29 Aralık 2019 Pazar

TEBESSÜMLE GELSİN YENİ YIL



Zamanın dur durak bilmeyen koşuşturmasını durdurmaya gücümüz yetmiyor. 
Yavaşlatmaya bile…

Öte yandan değişim; girmiş zamanın koluna; elindeki davulu inletircesine gümbürdeyerek geliyor tam karşımızdan.

Peki bizler ne yapıyoruz?

Büyük bir dirençle karşılıyoruz onu. Gücümüzün yetmeyeceğini bile bile.
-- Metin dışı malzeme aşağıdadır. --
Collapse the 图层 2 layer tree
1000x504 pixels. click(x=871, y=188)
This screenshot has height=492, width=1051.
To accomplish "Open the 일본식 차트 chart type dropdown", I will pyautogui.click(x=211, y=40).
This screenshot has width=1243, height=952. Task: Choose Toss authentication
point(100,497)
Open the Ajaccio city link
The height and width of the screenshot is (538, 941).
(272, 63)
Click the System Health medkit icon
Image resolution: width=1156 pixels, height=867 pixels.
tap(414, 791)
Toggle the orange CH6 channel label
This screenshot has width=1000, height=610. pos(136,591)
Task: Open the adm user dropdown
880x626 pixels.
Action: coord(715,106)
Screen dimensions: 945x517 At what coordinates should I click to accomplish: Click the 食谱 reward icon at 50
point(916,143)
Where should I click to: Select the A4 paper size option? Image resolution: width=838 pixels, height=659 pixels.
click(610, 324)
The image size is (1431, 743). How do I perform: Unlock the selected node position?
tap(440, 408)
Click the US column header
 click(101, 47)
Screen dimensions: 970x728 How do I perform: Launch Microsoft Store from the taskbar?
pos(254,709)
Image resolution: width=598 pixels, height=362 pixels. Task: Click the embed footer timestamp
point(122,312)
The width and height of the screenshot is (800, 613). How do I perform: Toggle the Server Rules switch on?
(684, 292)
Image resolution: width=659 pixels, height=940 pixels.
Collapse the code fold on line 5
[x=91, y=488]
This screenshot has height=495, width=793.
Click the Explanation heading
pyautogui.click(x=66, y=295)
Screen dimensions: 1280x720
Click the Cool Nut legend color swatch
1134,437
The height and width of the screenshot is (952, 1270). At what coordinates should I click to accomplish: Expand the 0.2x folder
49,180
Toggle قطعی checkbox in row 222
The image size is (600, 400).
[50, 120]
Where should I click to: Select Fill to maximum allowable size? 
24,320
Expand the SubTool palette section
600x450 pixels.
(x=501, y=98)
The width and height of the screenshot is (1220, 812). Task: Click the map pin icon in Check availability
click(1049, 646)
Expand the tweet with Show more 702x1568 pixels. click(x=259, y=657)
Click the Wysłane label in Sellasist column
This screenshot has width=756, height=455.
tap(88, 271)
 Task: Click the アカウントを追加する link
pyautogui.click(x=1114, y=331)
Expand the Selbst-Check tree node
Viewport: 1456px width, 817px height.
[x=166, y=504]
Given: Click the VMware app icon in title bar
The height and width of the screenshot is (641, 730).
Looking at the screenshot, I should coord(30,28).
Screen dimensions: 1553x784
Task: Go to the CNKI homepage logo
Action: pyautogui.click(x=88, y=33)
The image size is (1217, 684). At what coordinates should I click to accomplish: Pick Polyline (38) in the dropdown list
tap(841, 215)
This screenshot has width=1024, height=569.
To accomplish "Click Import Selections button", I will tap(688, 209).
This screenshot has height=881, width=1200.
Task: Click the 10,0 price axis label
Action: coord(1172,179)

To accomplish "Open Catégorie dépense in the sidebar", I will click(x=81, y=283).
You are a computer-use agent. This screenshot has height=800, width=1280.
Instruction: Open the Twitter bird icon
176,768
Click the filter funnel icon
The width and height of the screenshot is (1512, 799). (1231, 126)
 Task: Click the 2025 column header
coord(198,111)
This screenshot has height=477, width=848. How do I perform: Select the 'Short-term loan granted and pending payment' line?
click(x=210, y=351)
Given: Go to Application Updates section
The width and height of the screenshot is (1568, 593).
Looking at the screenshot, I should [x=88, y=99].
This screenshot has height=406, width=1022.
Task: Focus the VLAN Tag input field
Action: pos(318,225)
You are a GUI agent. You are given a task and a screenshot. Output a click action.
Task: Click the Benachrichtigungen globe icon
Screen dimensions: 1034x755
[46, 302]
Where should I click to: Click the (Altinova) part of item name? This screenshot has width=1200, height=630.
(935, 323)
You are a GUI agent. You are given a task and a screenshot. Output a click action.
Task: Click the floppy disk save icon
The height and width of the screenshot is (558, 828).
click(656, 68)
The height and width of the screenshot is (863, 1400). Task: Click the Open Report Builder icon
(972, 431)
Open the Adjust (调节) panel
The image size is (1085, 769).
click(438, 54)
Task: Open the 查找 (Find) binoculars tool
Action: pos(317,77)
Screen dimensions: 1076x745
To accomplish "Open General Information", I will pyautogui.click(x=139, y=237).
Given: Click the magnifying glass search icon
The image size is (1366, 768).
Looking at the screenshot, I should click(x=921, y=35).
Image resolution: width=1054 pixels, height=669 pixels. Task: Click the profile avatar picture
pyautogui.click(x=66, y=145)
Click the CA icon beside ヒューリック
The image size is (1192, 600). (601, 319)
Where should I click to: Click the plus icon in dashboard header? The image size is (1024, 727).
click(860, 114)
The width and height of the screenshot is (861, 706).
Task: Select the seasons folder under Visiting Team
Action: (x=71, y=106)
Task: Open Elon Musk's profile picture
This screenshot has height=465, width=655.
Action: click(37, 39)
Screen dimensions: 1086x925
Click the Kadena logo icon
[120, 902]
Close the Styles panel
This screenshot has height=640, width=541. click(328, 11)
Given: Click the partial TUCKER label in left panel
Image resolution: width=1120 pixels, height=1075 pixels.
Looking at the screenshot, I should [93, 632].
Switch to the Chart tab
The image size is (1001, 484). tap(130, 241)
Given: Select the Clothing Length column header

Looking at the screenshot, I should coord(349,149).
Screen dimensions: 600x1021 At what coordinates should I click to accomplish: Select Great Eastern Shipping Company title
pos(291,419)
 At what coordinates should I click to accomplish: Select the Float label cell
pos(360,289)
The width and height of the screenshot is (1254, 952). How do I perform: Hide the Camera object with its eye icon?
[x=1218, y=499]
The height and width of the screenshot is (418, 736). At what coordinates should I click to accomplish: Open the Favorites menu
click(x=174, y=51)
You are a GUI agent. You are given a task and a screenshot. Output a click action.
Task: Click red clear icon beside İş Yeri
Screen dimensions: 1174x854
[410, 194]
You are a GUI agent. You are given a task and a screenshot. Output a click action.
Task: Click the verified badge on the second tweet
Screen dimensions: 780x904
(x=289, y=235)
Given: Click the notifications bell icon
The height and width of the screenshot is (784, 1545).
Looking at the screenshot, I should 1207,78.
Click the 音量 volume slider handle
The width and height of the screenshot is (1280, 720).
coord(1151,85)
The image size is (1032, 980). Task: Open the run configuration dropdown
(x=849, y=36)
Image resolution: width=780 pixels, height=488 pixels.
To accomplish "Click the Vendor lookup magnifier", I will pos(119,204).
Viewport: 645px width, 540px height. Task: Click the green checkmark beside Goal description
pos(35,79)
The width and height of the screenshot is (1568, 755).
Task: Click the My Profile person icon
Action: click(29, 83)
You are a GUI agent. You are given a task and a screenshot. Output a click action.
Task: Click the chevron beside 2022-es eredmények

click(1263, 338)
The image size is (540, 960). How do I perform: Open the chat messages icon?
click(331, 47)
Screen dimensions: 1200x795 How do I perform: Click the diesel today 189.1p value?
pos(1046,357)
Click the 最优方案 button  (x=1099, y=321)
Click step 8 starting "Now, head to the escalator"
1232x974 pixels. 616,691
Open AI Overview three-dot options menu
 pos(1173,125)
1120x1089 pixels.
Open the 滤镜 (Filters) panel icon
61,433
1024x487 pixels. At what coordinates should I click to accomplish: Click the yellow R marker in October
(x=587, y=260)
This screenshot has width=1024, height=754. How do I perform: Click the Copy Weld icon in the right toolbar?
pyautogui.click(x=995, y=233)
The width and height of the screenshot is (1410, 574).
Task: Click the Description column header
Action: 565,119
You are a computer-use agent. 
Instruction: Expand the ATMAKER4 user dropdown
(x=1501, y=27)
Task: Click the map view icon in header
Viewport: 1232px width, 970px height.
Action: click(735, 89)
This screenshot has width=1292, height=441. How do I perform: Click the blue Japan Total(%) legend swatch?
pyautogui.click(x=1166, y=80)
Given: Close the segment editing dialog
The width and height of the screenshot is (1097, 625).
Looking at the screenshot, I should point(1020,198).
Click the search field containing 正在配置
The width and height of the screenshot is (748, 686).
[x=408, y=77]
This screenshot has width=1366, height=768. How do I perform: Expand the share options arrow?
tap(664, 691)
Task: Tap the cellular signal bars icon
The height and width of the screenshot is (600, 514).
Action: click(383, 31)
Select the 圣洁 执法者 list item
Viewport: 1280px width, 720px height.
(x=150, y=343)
Oysaki zaman hızla akarken, yıllar yılları peşine takmış sürüklerken bizler de 
değişiyoruz. Farkına varsak da varmasak da…

Dünya değişiyor.

İnsanlar değişiyor.

Gelenekler, alışkanlıklar değişiyor.

Mevsimler bile eskisi gibi değil artık.

Yıllar önce yok saydıklarımız birbir önümüze gelirken onlarla yüzleşmeye bile korkuyoruz.  

Peki ya cesaretle dolu olsaydık neler olurdu dersiniz?

Yanıtını Brezilyalı roman ve söz yazarı Paulo Coelho’ versin mi?

“Elveda diyecek kadar cesursan, hayat seni yeni bir merhaba ile ödüllendirir.”

Unutmamalıyız ki her şeye rağmen, yaşanan tüm olumsuz olaylara rağmen bizi biz yapan en güzel değerlerimiz onlar. Tecrübe yolundaki basamaklarımız hepsi. Yaşandı ve bitti. Gerisi cesaretle atacağımız tek bir adıma bakıyor sadece.

Çevremizle, başkalarıyla ve onların yaptıklarıyla zamanımızı harcayacağımıza kendimize odaklanmak en güzeli değil mi?

Kendi insani değerlerimizi geliştirmek için çabaladığımızda ve öğretilerini kazanç hanemize yazdığımızda; her anın getirisinden keyifle ders aldığımızı göreceğiz.

Yaşamın zarafeti ve asilliği de burada saklı bence.

Güven duyalım; önce kendimize. Endişelerden uzakta kalmaya dikkat ederken; kalbimizden geçirdiklerimizle aklımıza gelenleri aynı potada eritelim. Ama içinde hep sevgi olsun bolca.

Bakış açımıza dürüstlüğü, yaşam tarzımıza zarafeti ve sevginin sıcaklığını yerleştirelim ki mutluluğun anahtarı hep elimizde kalsın.

Elden ele geçerken de ışıltısı göz kamaştırsın.

Yeri geldiğinde kabul etmenin, yeri geldiğinde susmanın, yeri geldiğinde geri adım atıp özür dilemenin, yeri geldiğinde sabırla beklemenin, yeri geldiğinde koşuşturmanın, yeri geldiğinde durup nefeslenmenin; yaşamımıza güç kattığının farkına varalım.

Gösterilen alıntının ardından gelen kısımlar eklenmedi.